When you watch the other half of your inner being dramatically shift into an opiate zombie, paralyzed with pain and drowsiness, bedridden and fragile, a part of you comes alive that you didn't realize existed before. Whether it's a soul, a heart, synapses firing in the right spot, or a natural inclination to fend for your family, this thing inside of you shudders in breathtaking awe and compassion for the beauty before you. The tough, hungry little girl with a swollen face and scars running a zigzagged railroad across her shaved head, suddenly becomes more beautiful than any starlet to grace a magazine cover ever dared to be. And when she laughs, you want to cry, those salty tears that come when you feel Atlas' burden beginning to lift. I'd say that's worth celebrating. I'd say staring into the mirror as the barber gives you your solidarity cut, and the man in the neighboring chair covers your bill when he overhears the motivation for the haircut, that's worth celebrating.
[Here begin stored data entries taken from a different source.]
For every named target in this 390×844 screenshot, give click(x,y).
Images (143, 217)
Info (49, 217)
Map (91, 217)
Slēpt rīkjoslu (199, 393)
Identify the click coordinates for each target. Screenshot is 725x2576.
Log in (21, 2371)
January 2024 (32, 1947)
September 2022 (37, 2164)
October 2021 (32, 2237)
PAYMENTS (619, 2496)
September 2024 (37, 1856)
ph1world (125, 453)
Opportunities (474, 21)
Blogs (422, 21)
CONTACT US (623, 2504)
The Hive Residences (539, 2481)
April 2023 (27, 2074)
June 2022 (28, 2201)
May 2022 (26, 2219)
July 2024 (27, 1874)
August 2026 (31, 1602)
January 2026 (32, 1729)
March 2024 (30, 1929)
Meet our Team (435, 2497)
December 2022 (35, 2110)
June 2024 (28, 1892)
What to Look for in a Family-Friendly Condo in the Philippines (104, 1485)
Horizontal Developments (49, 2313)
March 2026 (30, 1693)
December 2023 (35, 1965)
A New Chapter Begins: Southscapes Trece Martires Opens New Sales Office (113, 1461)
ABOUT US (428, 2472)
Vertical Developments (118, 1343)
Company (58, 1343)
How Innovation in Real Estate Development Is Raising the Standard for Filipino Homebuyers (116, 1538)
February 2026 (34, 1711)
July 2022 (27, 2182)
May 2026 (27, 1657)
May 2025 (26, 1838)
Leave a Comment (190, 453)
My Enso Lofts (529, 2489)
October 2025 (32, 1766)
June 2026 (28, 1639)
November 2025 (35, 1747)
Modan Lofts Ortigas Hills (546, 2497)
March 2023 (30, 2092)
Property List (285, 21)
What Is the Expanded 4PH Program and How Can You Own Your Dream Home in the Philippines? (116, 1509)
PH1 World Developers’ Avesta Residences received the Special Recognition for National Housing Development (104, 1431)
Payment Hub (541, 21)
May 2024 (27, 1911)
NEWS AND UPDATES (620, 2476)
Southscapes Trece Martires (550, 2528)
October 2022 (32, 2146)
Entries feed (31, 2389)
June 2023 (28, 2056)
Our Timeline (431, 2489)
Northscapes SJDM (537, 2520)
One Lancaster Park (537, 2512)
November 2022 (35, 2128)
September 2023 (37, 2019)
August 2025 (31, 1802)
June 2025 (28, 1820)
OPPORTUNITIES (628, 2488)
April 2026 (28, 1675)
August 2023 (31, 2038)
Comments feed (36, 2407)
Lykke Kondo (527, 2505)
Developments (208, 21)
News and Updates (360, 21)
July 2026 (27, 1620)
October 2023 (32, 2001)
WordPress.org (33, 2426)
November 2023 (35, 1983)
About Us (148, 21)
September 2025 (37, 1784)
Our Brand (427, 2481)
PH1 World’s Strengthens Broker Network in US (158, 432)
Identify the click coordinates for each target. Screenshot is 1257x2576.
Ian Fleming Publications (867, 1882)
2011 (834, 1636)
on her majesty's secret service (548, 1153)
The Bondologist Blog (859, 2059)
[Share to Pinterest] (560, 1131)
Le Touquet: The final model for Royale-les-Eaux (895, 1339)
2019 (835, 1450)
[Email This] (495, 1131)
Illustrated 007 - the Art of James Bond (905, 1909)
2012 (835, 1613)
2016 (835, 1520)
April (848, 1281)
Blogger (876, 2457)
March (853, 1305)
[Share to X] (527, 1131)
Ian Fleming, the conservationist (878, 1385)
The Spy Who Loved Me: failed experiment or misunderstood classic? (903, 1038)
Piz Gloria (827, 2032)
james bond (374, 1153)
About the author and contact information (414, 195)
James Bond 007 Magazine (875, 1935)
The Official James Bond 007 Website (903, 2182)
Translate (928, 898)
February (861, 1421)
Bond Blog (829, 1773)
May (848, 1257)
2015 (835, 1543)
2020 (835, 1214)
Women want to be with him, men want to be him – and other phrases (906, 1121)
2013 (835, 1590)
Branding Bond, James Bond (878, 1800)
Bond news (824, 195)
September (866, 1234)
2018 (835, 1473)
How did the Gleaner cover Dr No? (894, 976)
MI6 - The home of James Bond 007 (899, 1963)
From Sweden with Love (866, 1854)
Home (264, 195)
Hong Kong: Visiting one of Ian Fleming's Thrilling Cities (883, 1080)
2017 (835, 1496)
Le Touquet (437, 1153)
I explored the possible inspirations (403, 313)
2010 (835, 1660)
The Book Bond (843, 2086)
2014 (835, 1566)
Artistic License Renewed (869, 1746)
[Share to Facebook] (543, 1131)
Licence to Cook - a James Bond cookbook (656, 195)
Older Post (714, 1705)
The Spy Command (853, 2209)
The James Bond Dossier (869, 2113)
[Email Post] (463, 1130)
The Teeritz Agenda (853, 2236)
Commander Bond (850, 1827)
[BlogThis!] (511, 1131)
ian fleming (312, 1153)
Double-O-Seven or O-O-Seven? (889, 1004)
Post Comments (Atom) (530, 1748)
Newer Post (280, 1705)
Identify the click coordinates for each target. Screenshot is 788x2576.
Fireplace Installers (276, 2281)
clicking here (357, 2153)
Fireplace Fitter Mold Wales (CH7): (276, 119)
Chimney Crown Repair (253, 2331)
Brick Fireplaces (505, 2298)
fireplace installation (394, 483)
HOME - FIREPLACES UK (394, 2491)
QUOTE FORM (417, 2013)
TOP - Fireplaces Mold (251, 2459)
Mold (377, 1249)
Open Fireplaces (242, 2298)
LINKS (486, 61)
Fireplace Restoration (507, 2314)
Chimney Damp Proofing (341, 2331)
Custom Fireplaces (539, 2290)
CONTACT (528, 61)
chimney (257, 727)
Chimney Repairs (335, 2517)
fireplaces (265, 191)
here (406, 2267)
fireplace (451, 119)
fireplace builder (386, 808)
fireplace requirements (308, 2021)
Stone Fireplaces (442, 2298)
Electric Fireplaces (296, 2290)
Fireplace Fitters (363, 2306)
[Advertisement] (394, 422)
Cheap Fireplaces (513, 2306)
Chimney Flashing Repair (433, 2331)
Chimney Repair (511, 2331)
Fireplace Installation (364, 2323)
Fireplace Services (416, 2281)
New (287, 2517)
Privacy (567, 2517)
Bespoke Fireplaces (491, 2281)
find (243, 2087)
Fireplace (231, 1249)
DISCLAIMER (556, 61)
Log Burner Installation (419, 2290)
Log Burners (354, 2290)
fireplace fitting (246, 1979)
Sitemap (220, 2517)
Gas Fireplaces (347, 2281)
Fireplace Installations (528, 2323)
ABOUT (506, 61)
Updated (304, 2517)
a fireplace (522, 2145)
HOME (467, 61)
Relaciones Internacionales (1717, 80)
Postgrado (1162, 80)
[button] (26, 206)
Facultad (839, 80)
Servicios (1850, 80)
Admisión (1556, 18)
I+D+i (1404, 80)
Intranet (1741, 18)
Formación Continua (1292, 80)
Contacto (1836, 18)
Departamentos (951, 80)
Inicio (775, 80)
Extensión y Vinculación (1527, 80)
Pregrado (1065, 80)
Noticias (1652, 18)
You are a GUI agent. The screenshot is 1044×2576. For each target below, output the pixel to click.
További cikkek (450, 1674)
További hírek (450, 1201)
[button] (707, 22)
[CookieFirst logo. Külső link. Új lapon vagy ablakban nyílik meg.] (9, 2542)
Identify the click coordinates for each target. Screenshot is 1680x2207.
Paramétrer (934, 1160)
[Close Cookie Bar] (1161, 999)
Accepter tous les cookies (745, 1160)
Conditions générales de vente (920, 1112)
If for no other reason, is not the simple beauty and mystery of every day compelling enough to live for? Regardless of whether we live with divine direction or not. Is the love of life not reason enough?
Whether one believes in God has no bearing, we all live by some form of dogma or another. It matters not whether it's bestowed upon us from an elderly virgin in a golden throne, or the enculturation processes of life. We all have our codes. For me, I believe in God. I just don't call her the same name as others. My God doesn't carry a staff or have a flowing beard, sitting on clouds to judge the quick and the dead. My God reaches peaks through suffocating cloud cover, is made of the deepest greens and the bluest blues. She is enormous, and incomprehensible. She is simple and sweet with tranquility that flows and ebbs, and vile with tempests that rage in furious horror. My God is absolutely, unfathomably gorgeous, and worth celebrating.
Furthermore, I am a reverent man. If ever there is something a god would like for us in our magnificent days, it would be to appreciate the living artwork and beauty present in every single moment, of every day. I cannot weep anymore, and pity serves no one. The love of my life loves life, and so shall I.